* _WHAT IS REQUIRED_
The result should be the lines from the one that contains "Given: Choose the" to the final line of the entries below, copied exactly and with no pictures.

──────── THE INPUT

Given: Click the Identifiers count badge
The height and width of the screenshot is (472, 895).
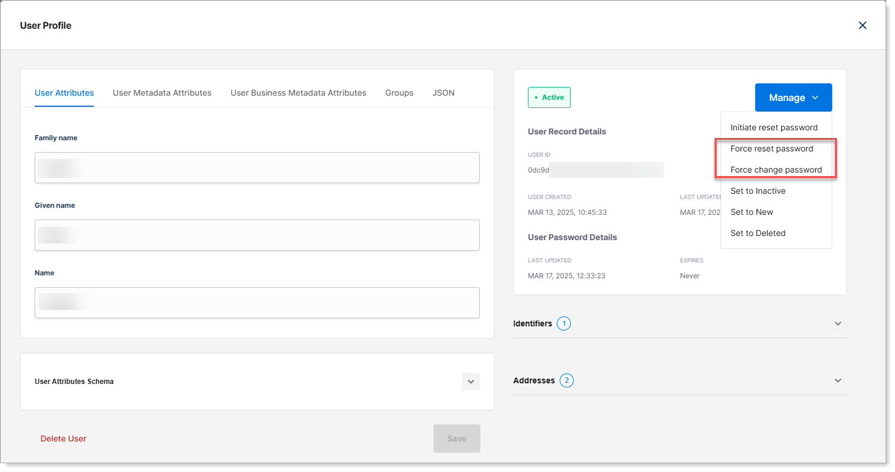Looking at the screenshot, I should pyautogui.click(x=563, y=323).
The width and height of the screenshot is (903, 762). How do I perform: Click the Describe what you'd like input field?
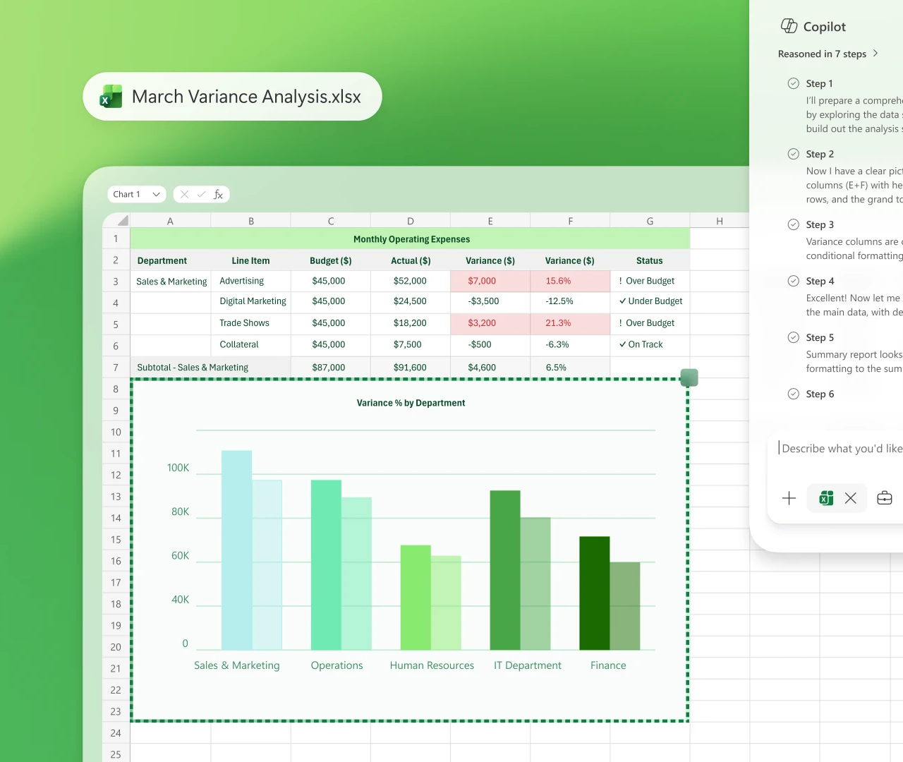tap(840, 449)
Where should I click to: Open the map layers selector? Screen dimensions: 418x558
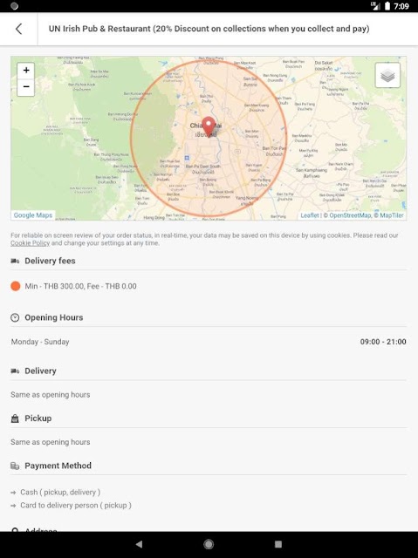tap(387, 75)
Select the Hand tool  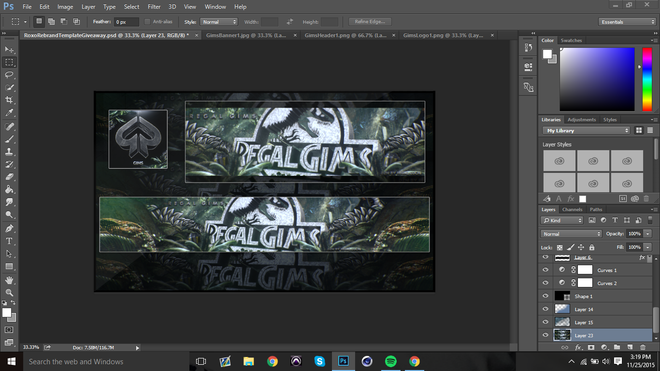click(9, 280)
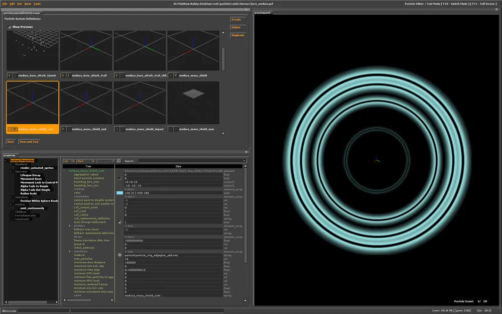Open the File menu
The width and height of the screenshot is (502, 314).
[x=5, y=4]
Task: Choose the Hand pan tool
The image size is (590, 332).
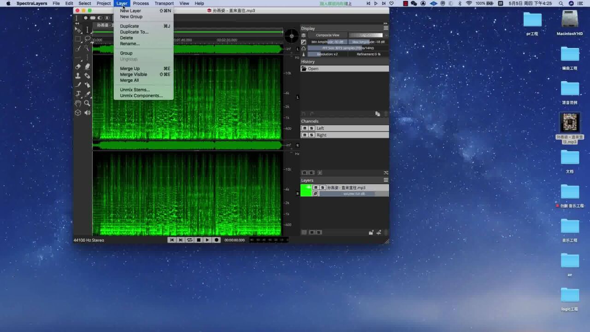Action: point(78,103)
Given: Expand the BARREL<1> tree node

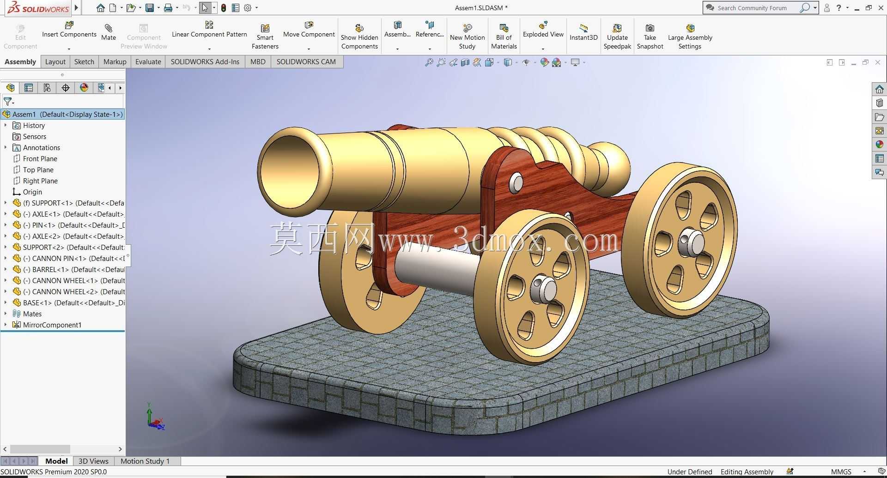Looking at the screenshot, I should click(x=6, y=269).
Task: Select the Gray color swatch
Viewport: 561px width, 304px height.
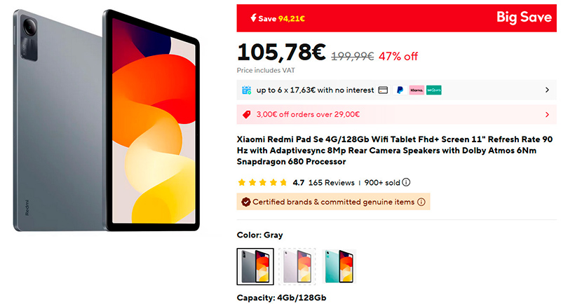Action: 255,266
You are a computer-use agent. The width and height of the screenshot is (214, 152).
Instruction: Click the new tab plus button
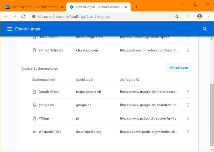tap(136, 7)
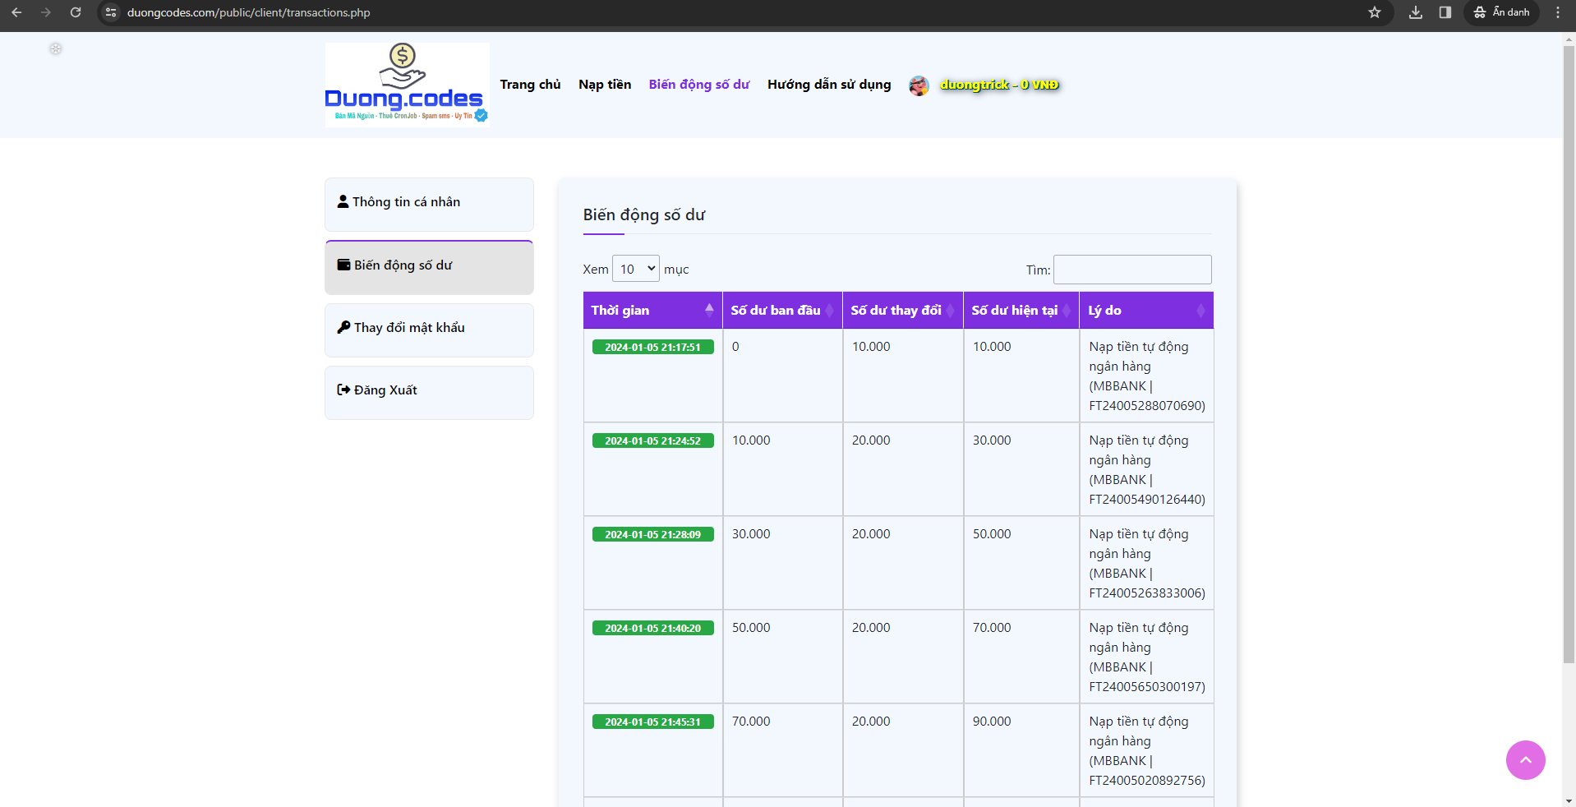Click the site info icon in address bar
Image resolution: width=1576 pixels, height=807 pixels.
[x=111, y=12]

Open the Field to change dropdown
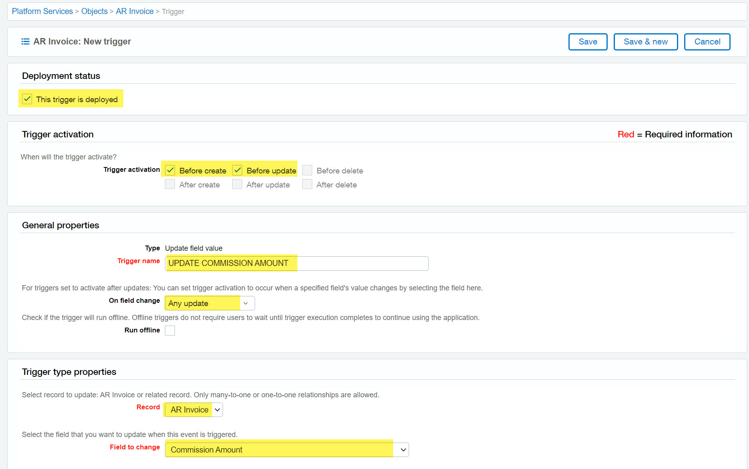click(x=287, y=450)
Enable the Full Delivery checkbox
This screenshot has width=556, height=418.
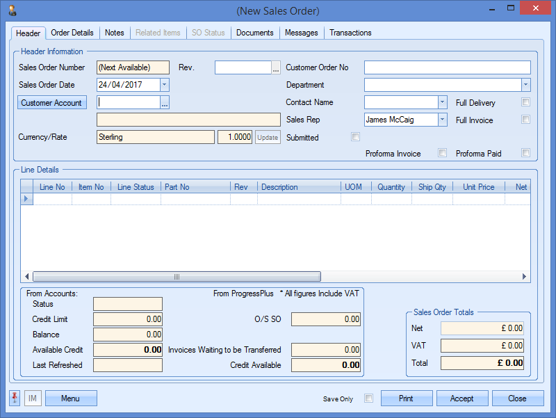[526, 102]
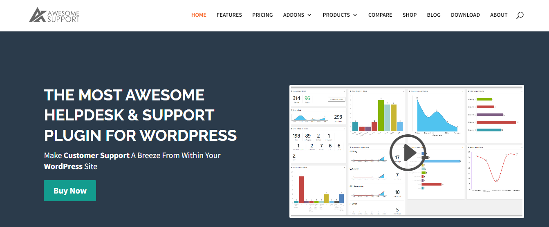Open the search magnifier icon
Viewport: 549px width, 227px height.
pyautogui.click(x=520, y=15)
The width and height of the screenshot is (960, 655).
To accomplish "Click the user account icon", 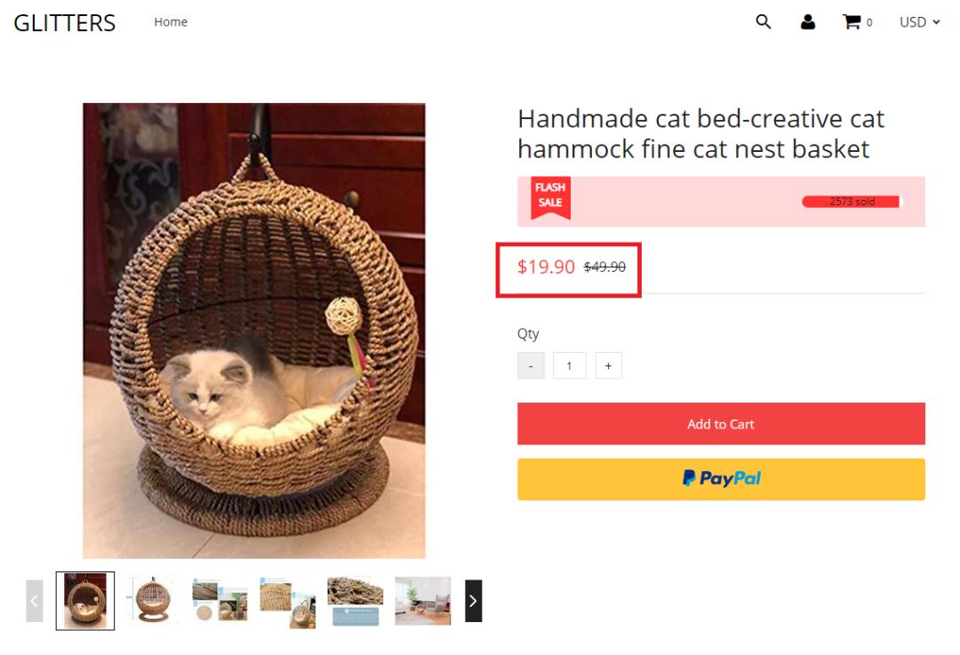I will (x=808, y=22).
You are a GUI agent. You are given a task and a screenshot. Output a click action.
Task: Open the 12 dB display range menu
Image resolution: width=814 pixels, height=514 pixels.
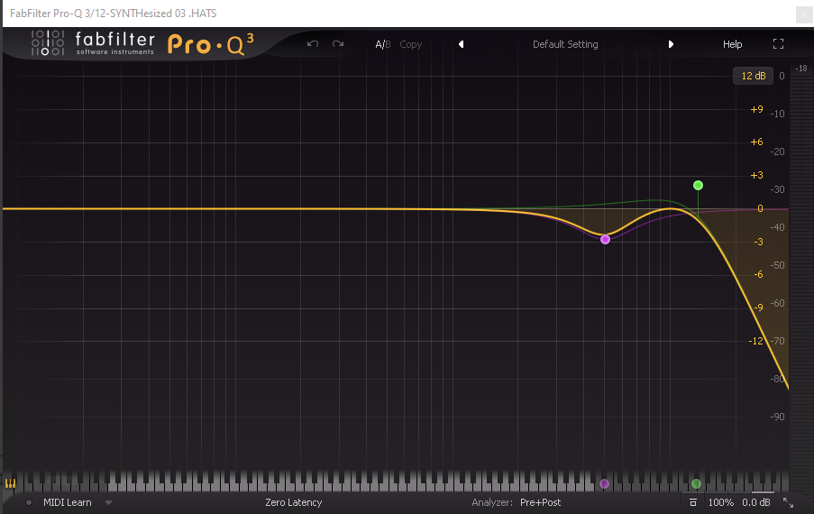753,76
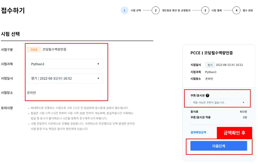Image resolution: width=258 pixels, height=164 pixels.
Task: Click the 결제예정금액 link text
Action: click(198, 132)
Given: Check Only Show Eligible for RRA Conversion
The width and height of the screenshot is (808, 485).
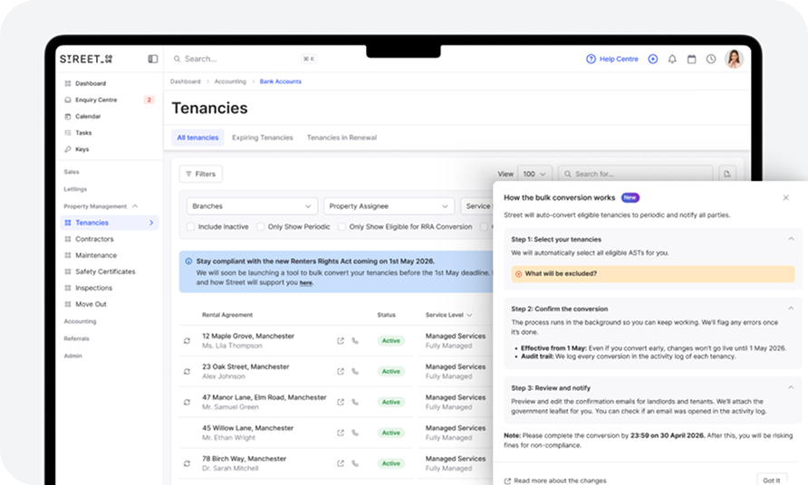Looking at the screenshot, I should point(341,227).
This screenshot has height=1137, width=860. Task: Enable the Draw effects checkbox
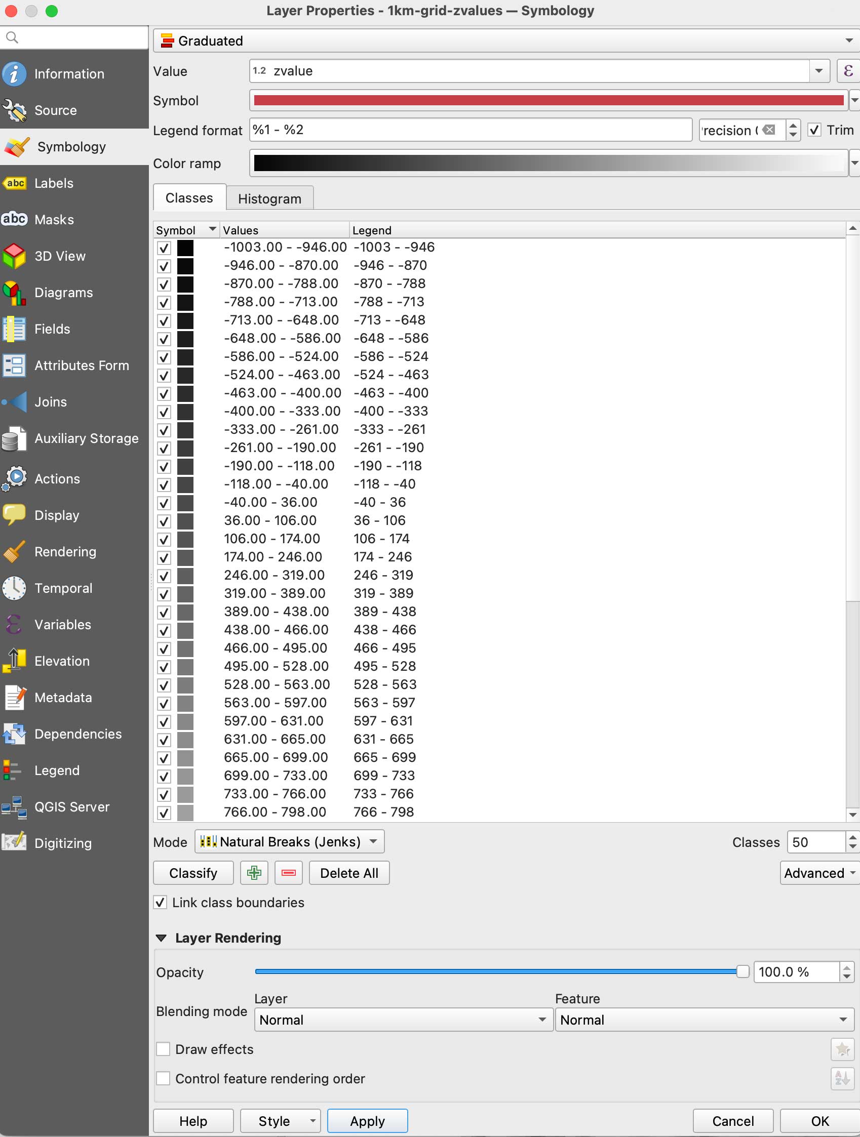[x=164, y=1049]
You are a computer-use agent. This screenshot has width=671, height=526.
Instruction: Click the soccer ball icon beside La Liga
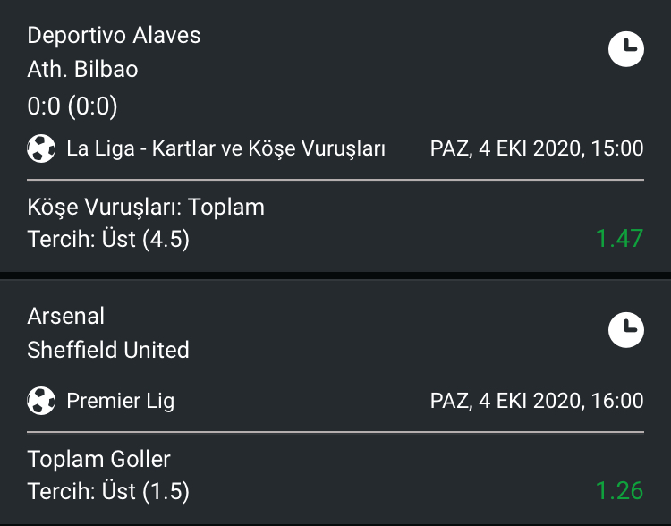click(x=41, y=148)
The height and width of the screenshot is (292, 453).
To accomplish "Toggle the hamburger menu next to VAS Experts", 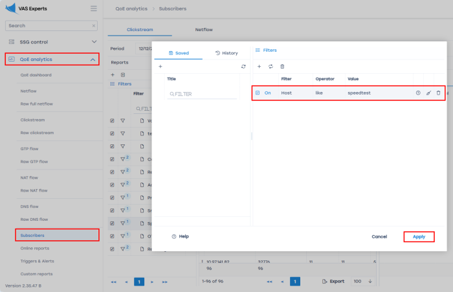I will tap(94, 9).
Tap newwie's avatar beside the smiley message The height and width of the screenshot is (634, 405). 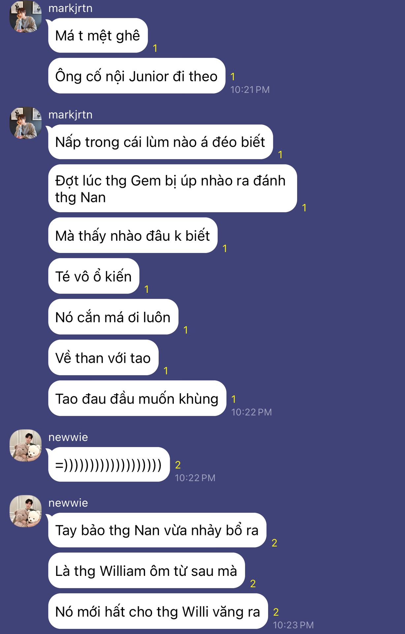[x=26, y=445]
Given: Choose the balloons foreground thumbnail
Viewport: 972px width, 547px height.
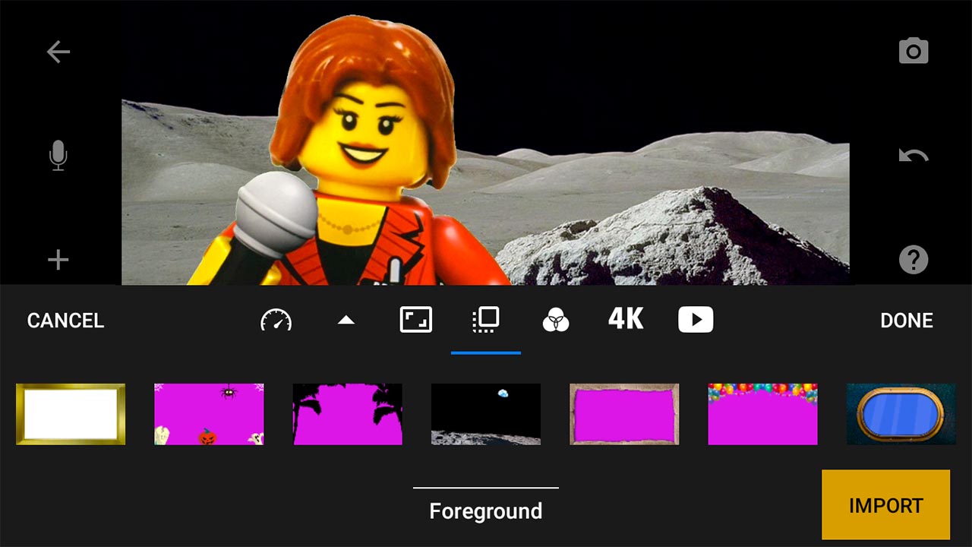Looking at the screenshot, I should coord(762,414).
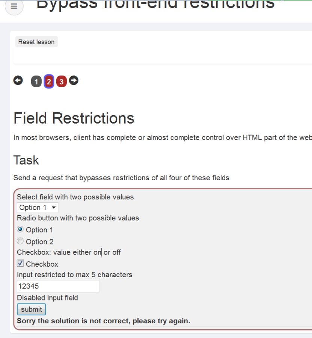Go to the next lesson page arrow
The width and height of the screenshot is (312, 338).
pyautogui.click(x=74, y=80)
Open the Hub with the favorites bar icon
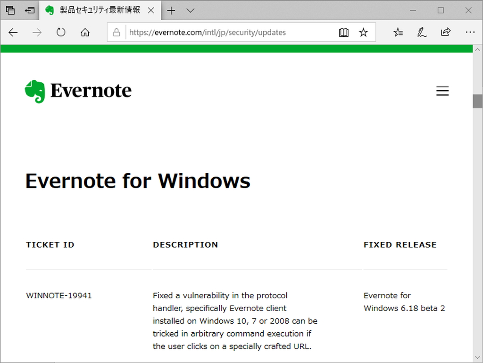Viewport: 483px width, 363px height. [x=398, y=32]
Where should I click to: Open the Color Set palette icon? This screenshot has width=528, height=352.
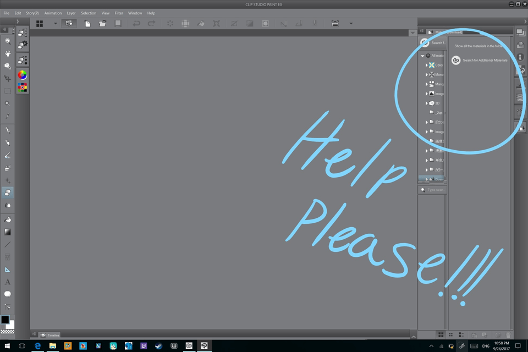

────────────────

* _EXERCISE RESULT_
Given: Choose the balloons foreground thumbnail
Viewport: 972px width, 547px height.
Looking at the screenshot, I should coord(762,414).
Go to the next lesson page arrow
The width and height of the screenshot is (312, 338).
pyautogui.click(x=74, y=80)
Open the Hub with the favorites bar icon
Viewport: 483px width, 363px height. [x=398, y=32]
Where should I click to: Open the Color Set palette icon? This screenshot has width=528, height=352.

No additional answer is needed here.